Before deploying Hybrid Data Pipeline on AKS, you must set up an AKS environment. Complete the following tasks to set up the environment.

Create an AKS resource group

Take the following steps to create an AKS resource group via the Azure portal.

  1. From the Azure portal home page, click Resource groups.
  2. Click Create.
  3. From the Basics tab, select a value for the Subscription parameter.
  4. On the Tags tab, enter tags if required by your organization's Azure policy.
  5. Click Next.
  6. From the Review + create tab, review the settings and click Create to create the cluster.

Result: After a few moments, Azure generates the resource group.

Create an AKS cluster

Take the following steps to create an AKS cluster via the Azure portal.

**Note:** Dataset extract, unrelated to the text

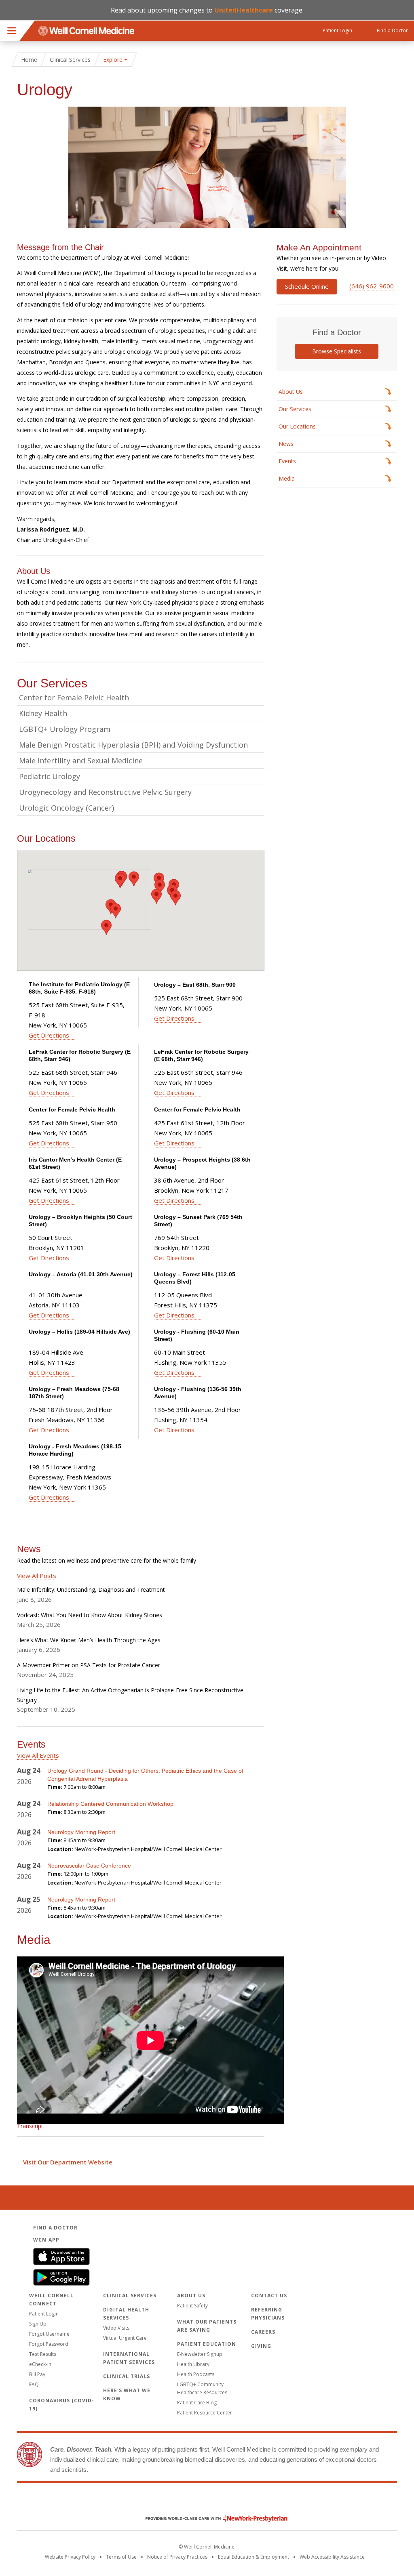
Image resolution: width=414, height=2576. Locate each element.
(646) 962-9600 (371, 286)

  1. From the Azure portal home page, click Kubernetes services.
  2. From the drop-down menu, click Kubernetes cluster.
  3. From the Basics tab, provide information for the following parameters and click Next:

    • Subscription: This should be the same subscription you used to create the resource group.
    • Resource group: This should be the resource group you created above.
    • Cluster preset configuration: Select your preferred configuration.
    • Kubernetes cluster name: Enter a name for the cluster.
  4. From the Node pools tab, configure the node pool.

    1. Open the default node pool agentpool, or click Add node pool.
    2. Specify values for the following parameters.

      • Node size: The value you specify should account for the number of Hybrid Data Pipeline pods, the PostgreSQL system database, and ingress resources. See Allocating resources for more information.
      • Scale method: Select your preferred configuration.
      • Node count: Select your preferred configuration.
    3. Save or add the node pool configuration.
    4. Select the node pool to be used with the cluster.
  5. Click Next.
  6. From the Networking tab, select Azure CNI Node Subnet for Network configuration.
  7. Click Next to review the following tabs and provide the necessary information:
    Note: You may need to check with your Azure administrator about required settings for your organization.
    • Integrations
    • Monitoring
    • Advanced
    • Tags
  8. From the Review + create tab, review the settings and click Create to create the cluster.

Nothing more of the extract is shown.